Collected data entries:
#####

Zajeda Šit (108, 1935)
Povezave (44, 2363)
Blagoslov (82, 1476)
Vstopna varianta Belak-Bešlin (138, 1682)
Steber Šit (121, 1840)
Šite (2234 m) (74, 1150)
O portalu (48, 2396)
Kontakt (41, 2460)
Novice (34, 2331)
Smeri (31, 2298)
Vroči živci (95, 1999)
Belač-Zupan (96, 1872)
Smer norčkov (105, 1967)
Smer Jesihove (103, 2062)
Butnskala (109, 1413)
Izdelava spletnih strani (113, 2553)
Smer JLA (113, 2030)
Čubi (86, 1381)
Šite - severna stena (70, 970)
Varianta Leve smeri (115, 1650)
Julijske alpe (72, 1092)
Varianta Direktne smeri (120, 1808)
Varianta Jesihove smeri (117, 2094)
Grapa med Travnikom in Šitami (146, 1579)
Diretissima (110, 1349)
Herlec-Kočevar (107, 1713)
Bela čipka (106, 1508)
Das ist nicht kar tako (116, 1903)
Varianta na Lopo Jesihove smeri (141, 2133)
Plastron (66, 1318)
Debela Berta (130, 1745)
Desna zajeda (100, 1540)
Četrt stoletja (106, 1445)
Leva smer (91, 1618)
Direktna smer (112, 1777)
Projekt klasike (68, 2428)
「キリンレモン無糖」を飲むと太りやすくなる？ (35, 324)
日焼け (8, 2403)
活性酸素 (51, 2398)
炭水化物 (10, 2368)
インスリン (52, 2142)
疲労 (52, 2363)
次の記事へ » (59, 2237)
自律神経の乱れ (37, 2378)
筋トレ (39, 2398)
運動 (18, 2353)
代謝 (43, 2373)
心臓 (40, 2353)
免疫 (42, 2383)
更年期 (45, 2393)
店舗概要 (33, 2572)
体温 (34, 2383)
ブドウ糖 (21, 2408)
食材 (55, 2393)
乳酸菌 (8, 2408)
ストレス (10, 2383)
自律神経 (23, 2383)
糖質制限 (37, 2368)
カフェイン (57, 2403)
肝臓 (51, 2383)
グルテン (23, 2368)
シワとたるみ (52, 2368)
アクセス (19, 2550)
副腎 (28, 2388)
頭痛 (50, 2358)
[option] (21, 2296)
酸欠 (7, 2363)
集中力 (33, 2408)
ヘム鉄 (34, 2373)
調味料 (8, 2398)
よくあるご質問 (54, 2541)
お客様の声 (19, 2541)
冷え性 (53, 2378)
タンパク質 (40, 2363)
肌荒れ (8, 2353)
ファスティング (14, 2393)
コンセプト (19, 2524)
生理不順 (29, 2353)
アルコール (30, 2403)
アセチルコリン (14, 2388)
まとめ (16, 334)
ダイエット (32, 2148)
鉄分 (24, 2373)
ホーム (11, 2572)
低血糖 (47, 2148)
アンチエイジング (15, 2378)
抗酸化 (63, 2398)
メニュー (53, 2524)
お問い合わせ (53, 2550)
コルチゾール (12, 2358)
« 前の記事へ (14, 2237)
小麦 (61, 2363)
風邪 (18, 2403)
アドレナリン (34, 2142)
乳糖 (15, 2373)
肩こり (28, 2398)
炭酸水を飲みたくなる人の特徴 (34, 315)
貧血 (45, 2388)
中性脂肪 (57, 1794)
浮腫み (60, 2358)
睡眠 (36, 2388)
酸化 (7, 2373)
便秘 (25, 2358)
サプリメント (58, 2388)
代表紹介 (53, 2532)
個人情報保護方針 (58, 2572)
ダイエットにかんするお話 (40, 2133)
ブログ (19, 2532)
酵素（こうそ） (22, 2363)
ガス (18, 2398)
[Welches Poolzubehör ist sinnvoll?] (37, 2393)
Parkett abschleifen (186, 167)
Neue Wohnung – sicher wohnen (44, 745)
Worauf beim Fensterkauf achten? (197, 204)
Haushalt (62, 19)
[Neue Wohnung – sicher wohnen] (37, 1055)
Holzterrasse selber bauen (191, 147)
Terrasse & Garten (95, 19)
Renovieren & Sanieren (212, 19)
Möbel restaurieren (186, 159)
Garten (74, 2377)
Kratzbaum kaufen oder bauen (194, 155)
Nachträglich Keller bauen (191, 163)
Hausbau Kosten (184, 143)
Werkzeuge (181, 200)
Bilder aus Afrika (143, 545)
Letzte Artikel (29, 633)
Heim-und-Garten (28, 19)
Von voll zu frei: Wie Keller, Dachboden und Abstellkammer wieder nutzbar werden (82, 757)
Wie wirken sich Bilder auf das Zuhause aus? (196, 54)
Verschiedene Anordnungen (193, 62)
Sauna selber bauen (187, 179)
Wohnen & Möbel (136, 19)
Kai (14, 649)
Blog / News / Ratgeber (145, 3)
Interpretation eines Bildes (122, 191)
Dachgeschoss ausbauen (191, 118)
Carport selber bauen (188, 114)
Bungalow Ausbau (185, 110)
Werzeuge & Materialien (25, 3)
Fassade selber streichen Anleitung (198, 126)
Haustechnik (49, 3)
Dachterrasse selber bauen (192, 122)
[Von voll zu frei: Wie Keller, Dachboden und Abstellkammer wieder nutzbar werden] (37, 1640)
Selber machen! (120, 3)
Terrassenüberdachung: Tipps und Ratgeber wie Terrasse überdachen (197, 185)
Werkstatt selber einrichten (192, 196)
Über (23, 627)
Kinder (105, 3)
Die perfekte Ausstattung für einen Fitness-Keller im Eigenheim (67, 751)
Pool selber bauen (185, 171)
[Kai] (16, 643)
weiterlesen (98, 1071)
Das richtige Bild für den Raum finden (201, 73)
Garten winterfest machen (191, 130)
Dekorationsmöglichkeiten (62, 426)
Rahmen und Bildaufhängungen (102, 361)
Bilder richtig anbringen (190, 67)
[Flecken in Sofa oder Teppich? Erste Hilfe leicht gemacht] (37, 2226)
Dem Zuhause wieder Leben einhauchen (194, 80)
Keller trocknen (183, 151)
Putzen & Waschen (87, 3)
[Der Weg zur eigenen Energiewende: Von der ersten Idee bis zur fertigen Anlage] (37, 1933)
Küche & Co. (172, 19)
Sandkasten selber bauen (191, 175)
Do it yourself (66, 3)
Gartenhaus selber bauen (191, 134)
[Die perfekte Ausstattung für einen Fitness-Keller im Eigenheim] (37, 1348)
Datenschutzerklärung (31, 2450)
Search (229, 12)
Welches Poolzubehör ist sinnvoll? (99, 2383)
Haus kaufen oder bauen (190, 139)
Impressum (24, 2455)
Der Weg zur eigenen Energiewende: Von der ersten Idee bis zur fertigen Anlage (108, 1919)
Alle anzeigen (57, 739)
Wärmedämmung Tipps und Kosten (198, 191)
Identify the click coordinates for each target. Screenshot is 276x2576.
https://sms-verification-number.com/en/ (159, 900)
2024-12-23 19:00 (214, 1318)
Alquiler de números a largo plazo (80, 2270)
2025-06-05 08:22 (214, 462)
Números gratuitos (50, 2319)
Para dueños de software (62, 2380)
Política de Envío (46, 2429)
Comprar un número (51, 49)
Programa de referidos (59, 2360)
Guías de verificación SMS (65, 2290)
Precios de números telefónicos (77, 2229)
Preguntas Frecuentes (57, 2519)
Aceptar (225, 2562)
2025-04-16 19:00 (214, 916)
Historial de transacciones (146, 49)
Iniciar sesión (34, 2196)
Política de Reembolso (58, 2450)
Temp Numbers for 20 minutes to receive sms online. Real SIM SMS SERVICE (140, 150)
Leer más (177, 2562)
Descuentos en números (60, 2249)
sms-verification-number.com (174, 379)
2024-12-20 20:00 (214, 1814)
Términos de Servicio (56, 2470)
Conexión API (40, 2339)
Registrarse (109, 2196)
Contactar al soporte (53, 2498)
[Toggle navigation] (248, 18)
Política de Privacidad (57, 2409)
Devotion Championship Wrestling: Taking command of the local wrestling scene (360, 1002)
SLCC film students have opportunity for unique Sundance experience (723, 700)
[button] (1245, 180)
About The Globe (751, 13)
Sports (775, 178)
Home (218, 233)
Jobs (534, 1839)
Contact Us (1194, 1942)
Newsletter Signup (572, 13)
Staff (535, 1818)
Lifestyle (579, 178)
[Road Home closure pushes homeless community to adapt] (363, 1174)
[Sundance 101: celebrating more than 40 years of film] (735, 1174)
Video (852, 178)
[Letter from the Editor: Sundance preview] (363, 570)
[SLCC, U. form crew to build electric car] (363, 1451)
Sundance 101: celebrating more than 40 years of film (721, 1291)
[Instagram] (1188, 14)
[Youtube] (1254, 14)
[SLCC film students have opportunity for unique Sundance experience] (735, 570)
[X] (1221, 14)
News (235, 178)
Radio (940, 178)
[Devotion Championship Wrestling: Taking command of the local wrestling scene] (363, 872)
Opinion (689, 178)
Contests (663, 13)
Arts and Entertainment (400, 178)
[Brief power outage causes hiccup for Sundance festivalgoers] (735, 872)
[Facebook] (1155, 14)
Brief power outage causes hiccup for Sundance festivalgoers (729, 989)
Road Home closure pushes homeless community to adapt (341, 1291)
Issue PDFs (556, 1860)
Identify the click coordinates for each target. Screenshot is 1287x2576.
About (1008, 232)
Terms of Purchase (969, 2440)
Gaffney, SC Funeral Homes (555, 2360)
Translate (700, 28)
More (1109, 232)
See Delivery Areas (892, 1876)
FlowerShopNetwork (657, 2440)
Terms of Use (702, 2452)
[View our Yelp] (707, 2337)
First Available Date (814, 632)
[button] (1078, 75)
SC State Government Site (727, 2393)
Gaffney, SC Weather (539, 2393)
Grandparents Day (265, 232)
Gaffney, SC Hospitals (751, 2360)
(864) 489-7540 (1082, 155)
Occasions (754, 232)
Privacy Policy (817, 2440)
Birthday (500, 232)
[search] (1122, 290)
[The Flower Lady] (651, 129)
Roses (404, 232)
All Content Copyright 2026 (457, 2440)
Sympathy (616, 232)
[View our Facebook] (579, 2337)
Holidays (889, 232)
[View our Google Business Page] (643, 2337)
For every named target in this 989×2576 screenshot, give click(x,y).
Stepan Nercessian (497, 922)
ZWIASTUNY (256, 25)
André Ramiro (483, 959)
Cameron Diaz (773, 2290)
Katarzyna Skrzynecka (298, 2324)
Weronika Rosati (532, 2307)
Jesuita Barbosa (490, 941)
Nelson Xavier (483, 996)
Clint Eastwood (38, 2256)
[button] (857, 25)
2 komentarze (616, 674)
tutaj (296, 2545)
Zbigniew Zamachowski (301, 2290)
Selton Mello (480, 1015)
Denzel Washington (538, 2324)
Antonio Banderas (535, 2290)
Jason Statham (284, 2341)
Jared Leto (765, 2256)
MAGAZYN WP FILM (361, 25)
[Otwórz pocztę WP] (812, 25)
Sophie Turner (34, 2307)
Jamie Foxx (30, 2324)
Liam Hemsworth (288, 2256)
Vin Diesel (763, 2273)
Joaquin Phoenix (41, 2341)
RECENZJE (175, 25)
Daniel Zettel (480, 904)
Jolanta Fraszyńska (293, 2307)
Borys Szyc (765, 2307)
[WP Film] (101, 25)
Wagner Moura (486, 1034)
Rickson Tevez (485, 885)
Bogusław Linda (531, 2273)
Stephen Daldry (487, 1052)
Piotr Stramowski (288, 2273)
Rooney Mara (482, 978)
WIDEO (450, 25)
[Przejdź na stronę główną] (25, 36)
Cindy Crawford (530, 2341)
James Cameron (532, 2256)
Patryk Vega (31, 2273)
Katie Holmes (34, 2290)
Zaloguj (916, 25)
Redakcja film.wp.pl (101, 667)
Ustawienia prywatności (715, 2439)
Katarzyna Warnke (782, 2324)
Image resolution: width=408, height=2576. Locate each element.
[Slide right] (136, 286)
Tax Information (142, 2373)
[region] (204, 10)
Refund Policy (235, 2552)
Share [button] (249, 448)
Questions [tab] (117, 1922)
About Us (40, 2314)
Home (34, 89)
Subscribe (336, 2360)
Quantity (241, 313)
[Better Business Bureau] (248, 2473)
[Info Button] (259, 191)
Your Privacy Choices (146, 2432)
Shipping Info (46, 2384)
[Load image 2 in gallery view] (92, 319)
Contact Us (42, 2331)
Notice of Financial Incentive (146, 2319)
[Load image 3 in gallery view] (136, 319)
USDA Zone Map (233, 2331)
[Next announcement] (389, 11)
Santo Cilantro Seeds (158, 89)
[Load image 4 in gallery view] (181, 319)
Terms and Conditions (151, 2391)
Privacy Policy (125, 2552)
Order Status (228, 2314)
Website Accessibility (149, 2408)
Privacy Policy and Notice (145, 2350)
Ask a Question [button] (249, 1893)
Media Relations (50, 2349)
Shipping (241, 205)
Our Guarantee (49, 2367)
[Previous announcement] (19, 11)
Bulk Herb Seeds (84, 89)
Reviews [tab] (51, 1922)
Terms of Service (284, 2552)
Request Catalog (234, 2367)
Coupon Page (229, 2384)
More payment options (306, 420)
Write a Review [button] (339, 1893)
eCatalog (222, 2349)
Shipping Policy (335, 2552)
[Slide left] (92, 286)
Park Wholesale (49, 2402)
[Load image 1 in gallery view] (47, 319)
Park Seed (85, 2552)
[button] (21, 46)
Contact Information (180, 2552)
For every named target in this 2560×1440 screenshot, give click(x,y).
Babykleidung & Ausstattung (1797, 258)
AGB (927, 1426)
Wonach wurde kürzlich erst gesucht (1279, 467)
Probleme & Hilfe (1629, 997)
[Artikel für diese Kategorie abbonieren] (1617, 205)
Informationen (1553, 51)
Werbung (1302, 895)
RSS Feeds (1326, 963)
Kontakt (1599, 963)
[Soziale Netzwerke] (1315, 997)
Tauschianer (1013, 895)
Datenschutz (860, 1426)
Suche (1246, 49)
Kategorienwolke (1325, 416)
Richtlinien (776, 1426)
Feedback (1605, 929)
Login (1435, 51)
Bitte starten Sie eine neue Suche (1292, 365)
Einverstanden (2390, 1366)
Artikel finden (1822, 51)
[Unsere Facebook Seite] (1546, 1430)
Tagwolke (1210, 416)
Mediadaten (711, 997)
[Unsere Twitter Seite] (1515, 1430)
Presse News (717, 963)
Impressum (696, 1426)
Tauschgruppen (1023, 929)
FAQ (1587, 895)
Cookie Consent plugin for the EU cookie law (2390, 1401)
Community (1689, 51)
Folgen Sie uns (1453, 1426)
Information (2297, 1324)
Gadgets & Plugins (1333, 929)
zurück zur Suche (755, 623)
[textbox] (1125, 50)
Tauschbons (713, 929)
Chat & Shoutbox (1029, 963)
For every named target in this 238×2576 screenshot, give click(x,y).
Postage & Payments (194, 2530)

#####

§ **Task statement**: Using the entries shown above, reproduce verbatim the lines from the line bearing "Cindy Crawford (530, 2341)" to the line bearing "Login (1435, 51)", inclusive.

§ **Solved exercise**:
Cindy Crawford (530, 2341)
James Cameron (532, 2256)
Patryk Vega (31, 2273)
Katie Holmes (34, 2290)
Zaloguj (916, 25)
Redakcja film.wp.pl (101, 667)
Ustawienia prywatności (715, 2439)
Katarzyna Warnke (782, 2324)
Image resolution: width=408, height=2576. Locate each element.
[Slide right] (136, 286)
Tax Information (142, 2373)
[region] (204, 10)
Refund Policy (235, 2552)
Share [button] (249, 448)
Questions [tab] (117, 1922)
About Us (40, 2314)
Home (34, 89)
Subscribe (336, 2360)
Quantity (241, 313)
[Better Business Bureau] (248, 2473)
[Info Button] (259, 191)
Your Privacy Choices (146, 2432)
Shipping Info (46, 2384)
[Load image 2 in gallery view] (92, 319)
Contact Us (42, 2331)
Notice of Financial Incentive (146, 2319)
[Load image 3 in gallery view] (136, 319)
USDA Zone Map (233, 2331)
[Next announcement] (389, 11)
Santo Cilantro Seeds (158, 89)
[Load image 4 in gallery view] (181, 319)
Terms and Conditions (151, 2391)
Privacy Policy (125, 2552)
Order Status (228, 2314)
Website Accessibility (149, 2408)
Privacy Policy and Notice (145, 2350)
Ask a Question [button] (249, 1893)
Media Relations (50, 2349)
Shipping (241, 205)
Our Guarantee (49, 2367)
[Previous announcement] (19, 11)
Bulk Herb Seeds (84, 89)
Reviews [tab] (51, 1922)
Terms of Service (284, 2552)
Request Catalog (234, 2367)
Coupon Page (229, 2384)
More payment options (306, 420)
Write a Review [button] (339, 1893)
eCatalog (222, 2349)
Shipping Policy (335, 2552)
[Slide left] (92, 286)
Park Wholesale (49, 2402)
[Load image 1 in gallery view] (47, 319)
Park Seed (85, 2552)
[button] (21, 46)
Contact Information (180, 2552)
For every named target in this 2560×1440 screenshot, give click(x,y).
Babykleidung & Ausstattung (1797, 258)
AGB (927, 1426)
Wonach wurde kürzlich erst gesucht (1279, 467)
Probleme & Hilfe (1629, 997)
[Artikel für diese Kategorie abbonieren] (1617, 205)
Informationen (1553, 51)
Werbung (1302, 895)
RSS Feeds (1326, 963)
Kontakt (1599, 963)
[Soziale Netzwerke] (1315, 997)
Tauschianer (1013, 895)
Datenschutz (860, 1426)
Suche (1246, 49)
Kategorienwolke (1325, 416)
Richtlinien (776, 1426)
Feedback (1605, 929)
Login (1435, 51)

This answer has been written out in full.